I’d been thinking a lot about Dad over the past week, especially since it would have been his birthday last Saturday. I imagine it was these thoughts that led to a dream the other night. I don’t usually remember my dreams, and even less seldom do I share them with others.

I’m not sure my memories of it are sketchy or the dream itself was hazy. My dream was composed of little snapshots that seemed to merge the distant and more recent past. The location was certain: my parent’s house. But the people present were fuzzy, most likely my brothers and sister, my mom maybe. There could have been others.

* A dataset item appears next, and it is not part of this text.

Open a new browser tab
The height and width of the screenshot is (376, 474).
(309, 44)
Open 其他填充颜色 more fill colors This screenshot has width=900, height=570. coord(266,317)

At one point in the second-to-last snapshot, my dad announced he was leaving with no more significance than he normally would have when leaving for work or the store. What did he so often say? “You got the fort” or “Catch ya later.” Of course, many times he didn’t say anything, just put on his well-worn cowboy hat and aviator sunglasses and walked out the door. This time he did say goodbye, or something to that effect. My family replied with goodbyes of their own, but I followed him out the front door, somehow knowing it’d be the last time I’d see him.

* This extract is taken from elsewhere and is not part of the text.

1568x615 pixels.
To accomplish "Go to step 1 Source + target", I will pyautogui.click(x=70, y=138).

The final scene was set in our garage—rather, our carport, which we’d converted into a garage long ago. It was a carport this time, likely because that’s mostly what I remember growing up. (Like the time I discovered what car battery acid felt like. Why was that battery lying around anyway? Or the time we built my red toy box. Or the one and only time I played with matches.) Dad’s specs removed, I looked into his blue eyes (which they used to be, before they turned more like gray), and I asked him to tell me he loved me. And he did. I don’t remember if he addressed me as Matt or Son, just that he said, “I love you.” And that was it. Dream over.

I honestly don’t ever recall Dad telling me that he loved me. In his own way he did acknowledge my musical abilities. “Not bad for a white boy,” he used to say. The sound of that phrase, even in my own mind, incites tears. I can hear his voice as though through the ear buds I so often use. If I could keep the ear buds in my ears forever, I would, so I could keep hearing him say those words. No, he didn’t say I love you, but I know he did. And by God’s grace, I finally heard him say those words the other night. I’m grateful for that gift. Could You keep sending more?